The program provides technical assistance and project funding to help Massachusetts cities and towns design and implement changes to curbs, streets and parking areas in support of public health, safe mobility and community growth and revitalization.
After a year-long advocacy effort by supporters, Westfield received the funds to install its first ValleyBike bike share stations, as well as to install signs to direct riders from the downtown to the Columbia Greenway Rail Trail.
City Engineer Allison McMordie said the $177,888 award will be used for two ValleyBike stations. One is proposed on Western Avenue near Westfield State University and Stanley Park, and the other is on Elm Street in the downtown area, adjacent to the Pioneer Valley Transit Authority’s Olver Transit Center.
“This is an attempt to start building a shared bike network,” McMordie said. “The two stations would be connected by a new shared-use path along Western Avenue and Court Street that will be completed this summer [or] next spring. Wayfinding signage is proposed to direct riders from the downtown station and to the rail trail. Each station will have 10 electric assist bikes and docking capacity for 16 bikes.”

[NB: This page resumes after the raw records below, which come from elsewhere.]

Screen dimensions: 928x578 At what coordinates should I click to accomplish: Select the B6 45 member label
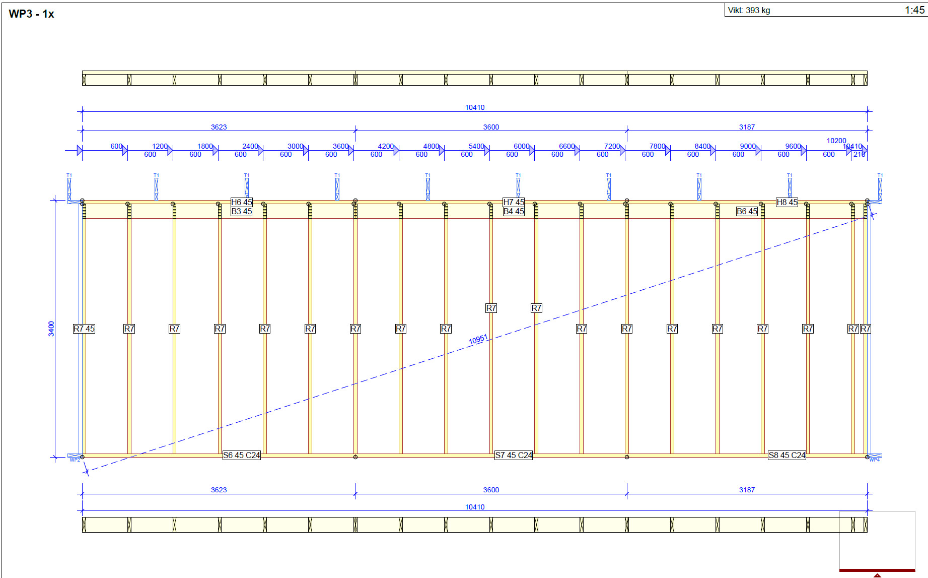pos(747,211)
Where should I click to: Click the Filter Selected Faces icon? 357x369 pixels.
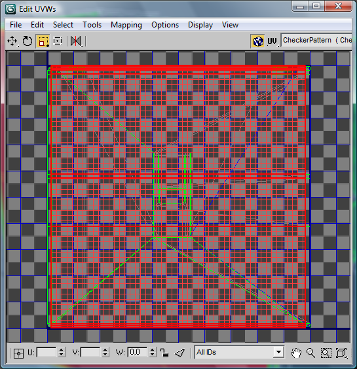179,353
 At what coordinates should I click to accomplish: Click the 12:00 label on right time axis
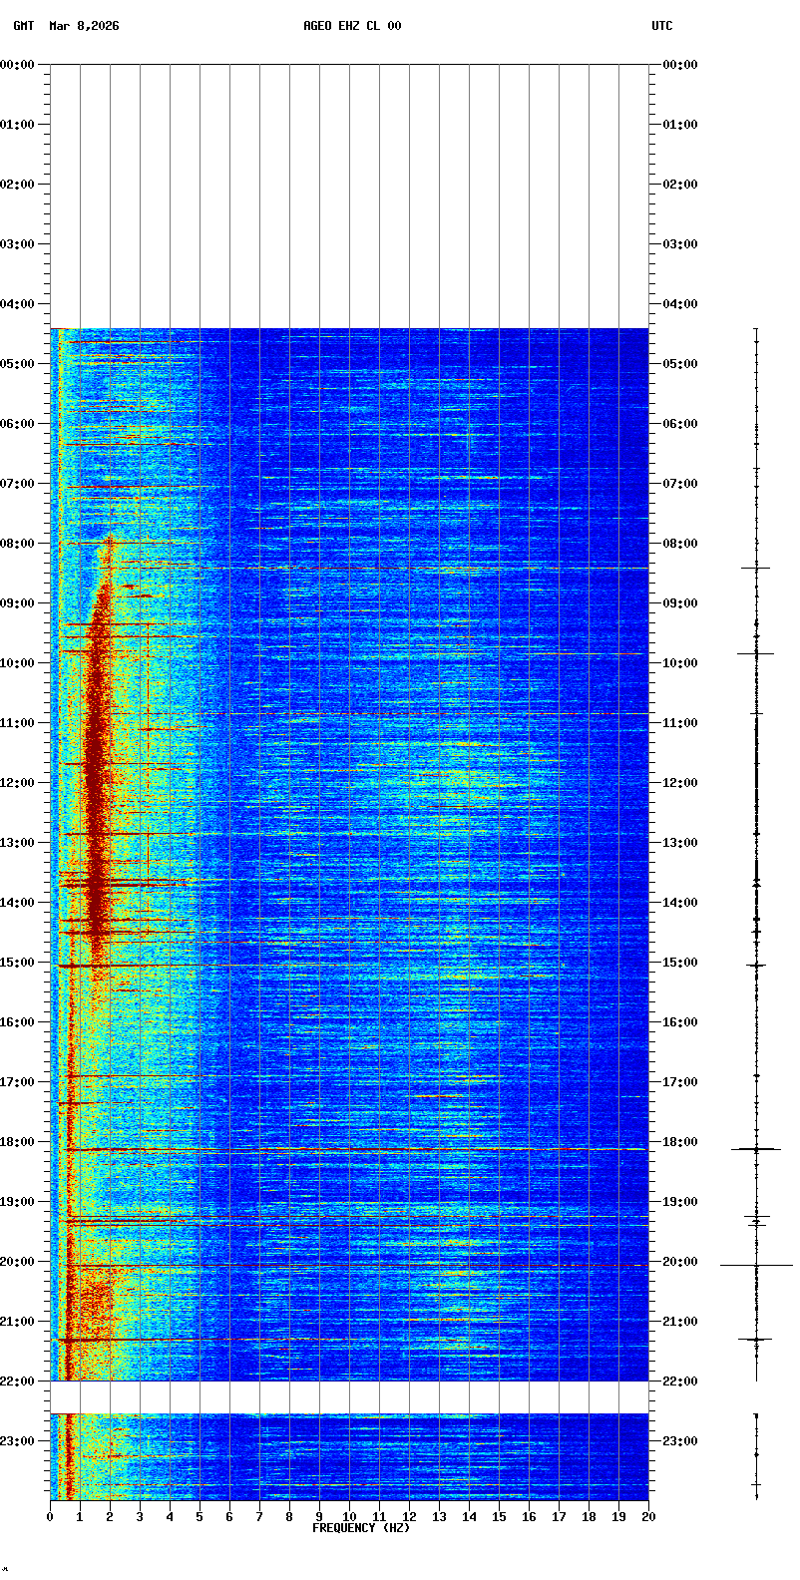(x=680, y=783)
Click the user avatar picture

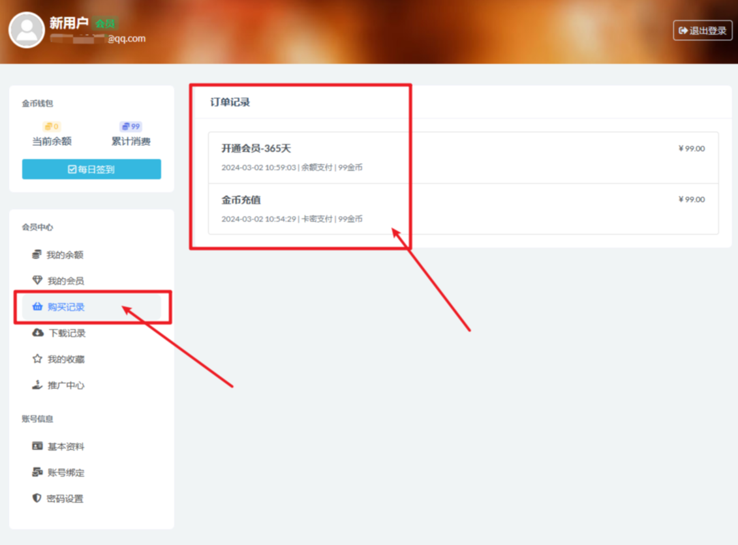tap(27, 30)
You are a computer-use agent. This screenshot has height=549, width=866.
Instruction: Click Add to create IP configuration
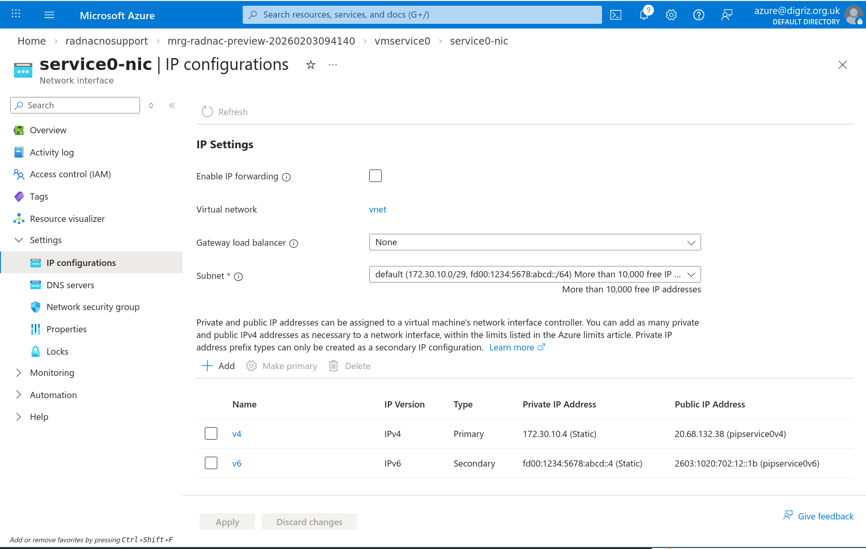coord(218,366)
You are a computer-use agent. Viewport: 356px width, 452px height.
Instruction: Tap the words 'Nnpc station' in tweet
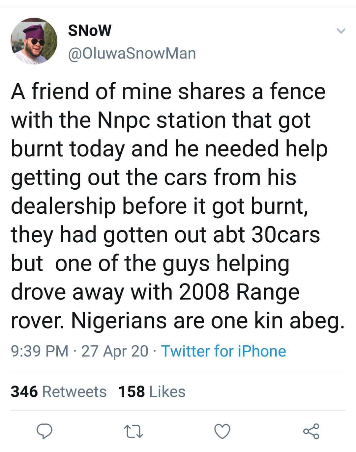tap(162, 120)
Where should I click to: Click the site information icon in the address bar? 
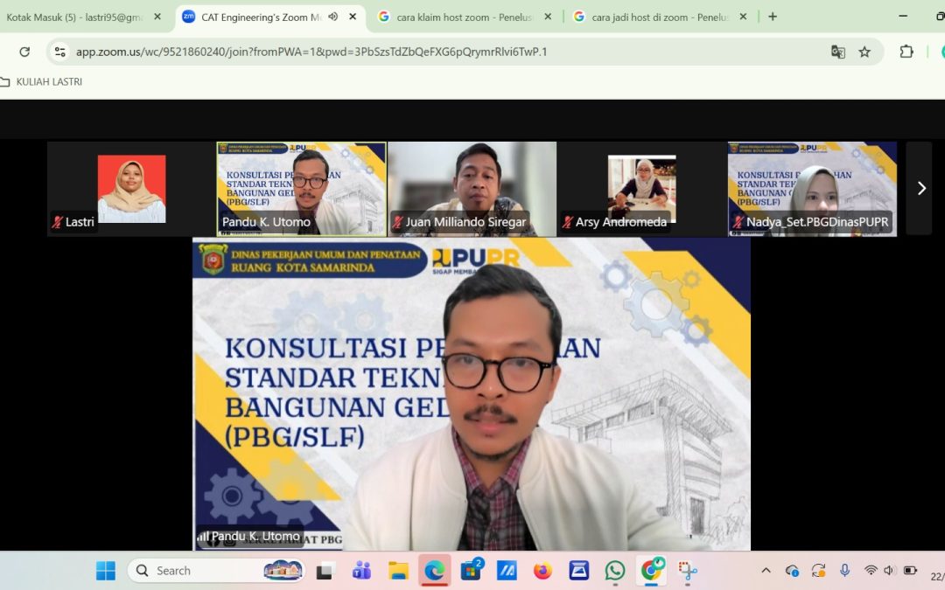pos(60,52)
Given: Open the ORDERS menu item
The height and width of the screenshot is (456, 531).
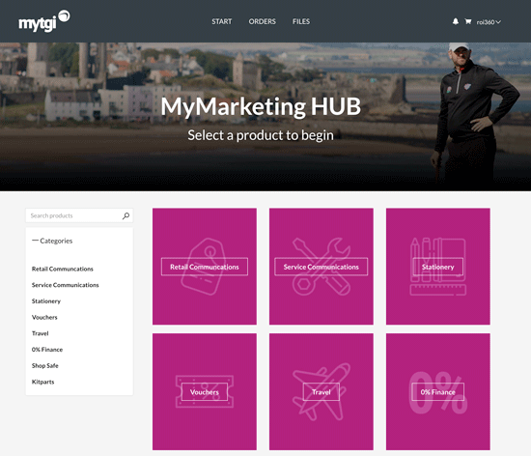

“The new equipment will be compatible with the existing ValleyBike stations in Amherst, Chicopee, Easthampton, Holyoke, Northampton, South Hadley, Springfield, West Springfield and UMass,” she added. “This means that neighboring community members can use their membership and readily use the ValleyBikes here in Westfield. We plan to expand this network further as funding becomes available.”
A separate award of $41,800 will be used to install pedestrian-activated warning devices and crossing signals. McMordie said this award will be used for rectangular rapid flashing beacon installations at crosswalks on Court Street to increase safety for walkers to the YMCA and City Hall, and on Union Street for safer access to Powdermill Village. These improvements will complement recently upgraded sidewalks, ramps and crosswalks, and improve access to nearby bus stops, she said.
Westfield has been talking about joining the bike rental program since at least the spring of 2021, after West Springfield joined the program and Planning Board Chair William Carellas brought the idea to the Planning Board and to the City Council.
Carellas said ValleyBike racks are across from his office in West Springfield and they were being used daily.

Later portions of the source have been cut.